*ABOUT THIS TASK*. Go to the line in the entries below that holds "MOVE (615, 177)" and repeat exactly from there through the line that holds "Instagram (195, 2532)", inclusive.

*THE INPUT*.
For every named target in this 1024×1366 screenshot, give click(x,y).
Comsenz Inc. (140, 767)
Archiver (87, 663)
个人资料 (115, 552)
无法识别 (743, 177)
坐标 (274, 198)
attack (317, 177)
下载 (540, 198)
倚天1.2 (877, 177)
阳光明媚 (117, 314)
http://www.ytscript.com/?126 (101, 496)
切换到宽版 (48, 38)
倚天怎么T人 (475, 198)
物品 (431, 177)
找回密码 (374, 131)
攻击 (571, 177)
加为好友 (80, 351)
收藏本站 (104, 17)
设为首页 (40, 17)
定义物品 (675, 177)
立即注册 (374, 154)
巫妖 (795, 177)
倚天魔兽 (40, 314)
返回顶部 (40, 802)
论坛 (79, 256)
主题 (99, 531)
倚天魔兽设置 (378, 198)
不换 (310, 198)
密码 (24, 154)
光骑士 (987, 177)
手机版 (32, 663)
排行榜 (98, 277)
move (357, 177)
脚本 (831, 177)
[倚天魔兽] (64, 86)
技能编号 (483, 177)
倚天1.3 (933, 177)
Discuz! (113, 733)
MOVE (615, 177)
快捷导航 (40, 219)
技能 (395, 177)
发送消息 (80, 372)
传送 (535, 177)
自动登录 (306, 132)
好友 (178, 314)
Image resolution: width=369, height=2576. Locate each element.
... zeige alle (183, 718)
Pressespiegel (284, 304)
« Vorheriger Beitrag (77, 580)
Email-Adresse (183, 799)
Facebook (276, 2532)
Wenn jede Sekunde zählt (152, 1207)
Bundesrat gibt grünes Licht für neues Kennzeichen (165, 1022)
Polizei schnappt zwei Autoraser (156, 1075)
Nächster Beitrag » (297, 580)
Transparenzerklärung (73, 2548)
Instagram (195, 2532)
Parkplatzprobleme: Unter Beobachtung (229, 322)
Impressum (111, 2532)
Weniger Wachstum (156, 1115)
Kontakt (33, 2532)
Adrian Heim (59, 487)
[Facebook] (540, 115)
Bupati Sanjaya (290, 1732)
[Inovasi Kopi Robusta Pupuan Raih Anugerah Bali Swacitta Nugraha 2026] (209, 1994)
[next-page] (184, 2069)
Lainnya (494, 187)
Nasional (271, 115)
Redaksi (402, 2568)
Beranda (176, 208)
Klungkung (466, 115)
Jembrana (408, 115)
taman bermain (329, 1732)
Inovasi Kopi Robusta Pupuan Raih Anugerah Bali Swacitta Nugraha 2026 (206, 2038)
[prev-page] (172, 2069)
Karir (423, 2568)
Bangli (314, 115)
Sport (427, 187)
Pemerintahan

*REPLY*.
MOVE (615, 177)
快捷导航 (40, 219)
技能 (395, 177)
发送消息 (80, 372)
传送 (535, 177)
自动登录 (306, 132)
好友 (178, 314)
Image resolution: width=369, height=2576. Locate each element.
... zeige alle (183, 718)
Pressespiegel (284, 304)
« Vorheriger Beitrag (77, 580)
Email-Adresse (183, 799)
Facebook (276, 2532)
Wenn jede Sekunde zählt (152, 1207)
Bundesrat gibt grünes Licht für neues Kennzeichen (165, 1022)
Polizei schnappt zwei Autoraser (156, 1075)
Nächster Beitrag » (297, 580)
Transparenzerklärung (73, 2548)
Instagram (195, 2532)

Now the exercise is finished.